Saved data entries:
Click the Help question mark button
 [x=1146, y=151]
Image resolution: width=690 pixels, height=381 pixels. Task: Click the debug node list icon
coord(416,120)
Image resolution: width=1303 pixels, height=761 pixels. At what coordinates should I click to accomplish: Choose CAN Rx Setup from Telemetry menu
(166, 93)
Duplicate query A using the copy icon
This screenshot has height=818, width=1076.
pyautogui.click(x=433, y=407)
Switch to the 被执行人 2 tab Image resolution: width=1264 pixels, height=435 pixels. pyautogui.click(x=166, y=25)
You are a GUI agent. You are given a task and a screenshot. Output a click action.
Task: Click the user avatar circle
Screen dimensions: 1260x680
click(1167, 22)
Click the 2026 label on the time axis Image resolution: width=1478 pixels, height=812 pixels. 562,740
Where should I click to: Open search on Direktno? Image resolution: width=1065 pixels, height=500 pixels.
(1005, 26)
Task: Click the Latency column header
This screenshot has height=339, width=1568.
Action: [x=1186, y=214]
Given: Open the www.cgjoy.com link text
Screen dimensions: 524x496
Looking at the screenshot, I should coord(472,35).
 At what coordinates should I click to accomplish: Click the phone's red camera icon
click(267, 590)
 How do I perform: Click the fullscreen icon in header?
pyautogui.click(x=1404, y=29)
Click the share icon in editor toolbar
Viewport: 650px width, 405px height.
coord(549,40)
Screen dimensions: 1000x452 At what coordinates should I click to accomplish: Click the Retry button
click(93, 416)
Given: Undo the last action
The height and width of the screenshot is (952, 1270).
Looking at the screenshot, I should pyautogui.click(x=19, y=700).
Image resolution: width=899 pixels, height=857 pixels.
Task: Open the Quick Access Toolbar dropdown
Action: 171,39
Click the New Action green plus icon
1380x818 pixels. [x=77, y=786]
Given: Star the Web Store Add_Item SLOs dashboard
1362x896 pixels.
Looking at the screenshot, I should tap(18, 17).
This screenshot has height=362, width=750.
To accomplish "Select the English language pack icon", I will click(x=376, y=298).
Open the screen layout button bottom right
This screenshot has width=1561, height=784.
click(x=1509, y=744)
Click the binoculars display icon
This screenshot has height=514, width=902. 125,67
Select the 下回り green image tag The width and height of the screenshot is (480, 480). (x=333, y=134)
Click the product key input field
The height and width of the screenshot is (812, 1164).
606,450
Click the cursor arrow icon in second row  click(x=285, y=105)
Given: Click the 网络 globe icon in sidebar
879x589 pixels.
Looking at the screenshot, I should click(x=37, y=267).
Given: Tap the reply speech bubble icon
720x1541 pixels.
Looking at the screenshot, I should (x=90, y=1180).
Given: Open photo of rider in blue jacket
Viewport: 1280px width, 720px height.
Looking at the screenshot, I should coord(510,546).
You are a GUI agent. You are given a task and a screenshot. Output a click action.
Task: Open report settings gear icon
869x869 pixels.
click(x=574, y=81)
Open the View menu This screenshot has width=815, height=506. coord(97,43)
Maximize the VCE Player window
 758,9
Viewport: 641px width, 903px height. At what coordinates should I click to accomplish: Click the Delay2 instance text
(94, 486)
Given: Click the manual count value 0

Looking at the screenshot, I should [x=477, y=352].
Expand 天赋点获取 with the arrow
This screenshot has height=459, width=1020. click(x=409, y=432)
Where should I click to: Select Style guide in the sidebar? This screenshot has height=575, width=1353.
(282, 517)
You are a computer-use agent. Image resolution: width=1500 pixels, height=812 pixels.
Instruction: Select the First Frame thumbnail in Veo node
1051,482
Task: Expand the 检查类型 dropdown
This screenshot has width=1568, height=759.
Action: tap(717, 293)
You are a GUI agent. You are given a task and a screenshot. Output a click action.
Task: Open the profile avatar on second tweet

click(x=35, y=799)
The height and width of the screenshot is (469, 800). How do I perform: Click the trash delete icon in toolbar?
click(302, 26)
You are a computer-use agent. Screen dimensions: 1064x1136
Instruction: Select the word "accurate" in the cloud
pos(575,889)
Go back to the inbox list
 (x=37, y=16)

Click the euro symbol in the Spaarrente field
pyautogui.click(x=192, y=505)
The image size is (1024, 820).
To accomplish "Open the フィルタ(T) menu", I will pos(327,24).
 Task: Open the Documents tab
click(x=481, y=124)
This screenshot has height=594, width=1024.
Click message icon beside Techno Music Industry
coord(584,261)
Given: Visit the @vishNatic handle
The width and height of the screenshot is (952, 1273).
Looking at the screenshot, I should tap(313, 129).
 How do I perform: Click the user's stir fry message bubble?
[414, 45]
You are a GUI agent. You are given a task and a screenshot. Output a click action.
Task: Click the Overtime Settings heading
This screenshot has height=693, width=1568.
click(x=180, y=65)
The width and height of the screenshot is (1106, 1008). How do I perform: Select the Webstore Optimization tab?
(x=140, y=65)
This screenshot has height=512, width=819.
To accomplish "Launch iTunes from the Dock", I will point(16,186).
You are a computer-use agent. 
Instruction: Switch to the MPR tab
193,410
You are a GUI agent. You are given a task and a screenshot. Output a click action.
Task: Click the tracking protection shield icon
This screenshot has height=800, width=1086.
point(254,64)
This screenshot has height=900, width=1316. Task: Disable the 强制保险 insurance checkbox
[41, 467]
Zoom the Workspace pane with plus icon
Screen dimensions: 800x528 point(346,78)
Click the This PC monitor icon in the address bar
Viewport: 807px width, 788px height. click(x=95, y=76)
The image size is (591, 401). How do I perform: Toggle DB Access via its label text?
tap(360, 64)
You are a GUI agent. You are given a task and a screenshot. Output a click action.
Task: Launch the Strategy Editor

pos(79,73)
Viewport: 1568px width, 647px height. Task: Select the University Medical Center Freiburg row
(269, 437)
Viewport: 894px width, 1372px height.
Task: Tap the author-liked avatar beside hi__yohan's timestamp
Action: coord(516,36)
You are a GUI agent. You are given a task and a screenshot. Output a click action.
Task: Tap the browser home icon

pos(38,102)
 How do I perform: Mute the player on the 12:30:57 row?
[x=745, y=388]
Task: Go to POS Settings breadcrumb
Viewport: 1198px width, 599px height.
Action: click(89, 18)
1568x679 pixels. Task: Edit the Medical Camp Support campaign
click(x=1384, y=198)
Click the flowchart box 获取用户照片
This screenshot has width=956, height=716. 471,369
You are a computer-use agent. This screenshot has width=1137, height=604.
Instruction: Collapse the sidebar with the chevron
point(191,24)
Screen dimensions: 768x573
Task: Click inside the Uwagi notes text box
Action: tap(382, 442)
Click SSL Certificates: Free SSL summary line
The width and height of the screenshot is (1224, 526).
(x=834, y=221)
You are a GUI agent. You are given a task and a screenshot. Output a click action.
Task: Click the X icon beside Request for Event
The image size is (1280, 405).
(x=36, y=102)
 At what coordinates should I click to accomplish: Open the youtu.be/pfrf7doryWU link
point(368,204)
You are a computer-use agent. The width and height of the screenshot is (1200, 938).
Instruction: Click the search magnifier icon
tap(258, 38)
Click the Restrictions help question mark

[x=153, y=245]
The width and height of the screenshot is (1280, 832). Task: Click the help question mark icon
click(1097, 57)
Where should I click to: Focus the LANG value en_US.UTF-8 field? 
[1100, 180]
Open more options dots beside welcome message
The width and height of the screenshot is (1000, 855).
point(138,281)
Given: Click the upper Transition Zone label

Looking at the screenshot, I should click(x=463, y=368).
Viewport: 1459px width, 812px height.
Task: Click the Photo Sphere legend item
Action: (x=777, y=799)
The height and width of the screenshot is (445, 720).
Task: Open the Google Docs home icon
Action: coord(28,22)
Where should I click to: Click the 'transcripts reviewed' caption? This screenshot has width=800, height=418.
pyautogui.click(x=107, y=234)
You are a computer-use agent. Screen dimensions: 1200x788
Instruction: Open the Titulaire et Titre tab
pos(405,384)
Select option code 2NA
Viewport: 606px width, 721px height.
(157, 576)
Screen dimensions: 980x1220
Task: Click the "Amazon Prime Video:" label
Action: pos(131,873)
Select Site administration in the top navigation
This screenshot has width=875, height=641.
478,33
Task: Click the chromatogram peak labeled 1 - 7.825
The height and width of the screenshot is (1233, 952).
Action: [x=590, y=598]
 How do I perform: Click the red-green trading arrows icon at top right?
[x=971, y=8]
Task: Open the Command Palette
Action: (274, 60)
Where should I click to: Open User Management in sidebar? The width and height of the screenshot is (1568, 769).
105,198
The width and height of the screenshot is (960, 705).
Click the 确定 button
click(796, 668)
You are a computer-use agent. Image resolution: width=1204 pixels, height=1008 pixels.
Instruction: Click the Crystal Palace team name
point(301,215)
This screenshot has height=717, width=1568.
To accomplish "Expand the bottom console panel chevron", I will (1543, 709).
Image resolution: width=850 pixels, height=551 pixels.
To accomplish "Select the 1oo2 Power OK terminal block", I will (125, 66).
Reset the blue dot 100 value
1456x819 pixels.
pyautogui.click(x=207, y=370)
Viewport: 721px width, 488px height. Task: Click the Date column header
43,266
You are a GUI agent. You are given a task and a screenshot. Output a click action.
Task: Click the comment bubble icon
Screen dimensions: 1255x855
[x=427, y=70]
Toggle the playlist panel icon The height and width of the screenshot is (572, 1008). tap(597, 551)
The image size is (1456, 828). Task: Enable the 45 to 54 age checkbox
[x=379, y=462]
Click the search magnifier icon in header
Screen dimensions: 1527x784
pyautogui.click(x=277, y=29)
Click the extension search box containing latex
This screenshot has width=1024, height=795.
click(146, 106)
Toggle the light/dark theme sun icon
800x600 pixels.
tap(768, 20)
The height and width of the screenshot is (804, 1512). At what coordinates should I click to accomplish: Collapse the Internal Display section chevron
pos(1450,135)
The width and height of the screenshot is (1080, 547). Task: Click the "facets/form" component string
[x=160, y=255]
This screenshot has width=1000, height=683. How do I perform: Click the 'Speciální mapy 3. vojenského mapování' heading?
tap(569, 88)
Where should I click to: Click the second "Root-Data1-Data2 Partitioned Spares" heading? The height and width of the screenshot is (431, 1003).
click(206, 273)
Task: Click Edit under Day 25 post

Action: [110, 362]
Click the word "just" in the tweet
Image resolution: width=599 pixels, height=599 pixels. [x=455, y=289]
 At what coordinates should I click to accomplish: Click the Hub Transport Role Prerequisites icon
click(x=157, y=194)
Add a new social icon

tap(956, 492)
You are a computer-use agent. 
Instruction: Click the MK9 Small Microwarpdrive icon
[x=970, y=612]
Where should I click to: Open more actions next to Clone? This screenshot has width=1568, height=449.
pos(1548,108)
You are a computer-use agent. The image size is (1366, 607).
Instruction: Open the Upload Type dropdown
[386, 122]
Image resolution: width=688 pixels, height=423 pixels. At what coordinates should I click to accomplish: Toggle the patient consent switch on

- Activity -
What is needed is a verbatim copy of every line in the records above from the one containing "Instruction: Click the MK9" down to the one containing "You are a computer-use agent. The image", both included, and nothing more.

- Solution to this problem -
Instruction: Click the MK9 Small Microwarpdrive icon
[x=970, y=612]
Where should I click to: Open more actions next to Clone? This screenshot has width=1568, height=449.
pos(1548,108)
You are a computer-use agent. The image size is (1366, 607).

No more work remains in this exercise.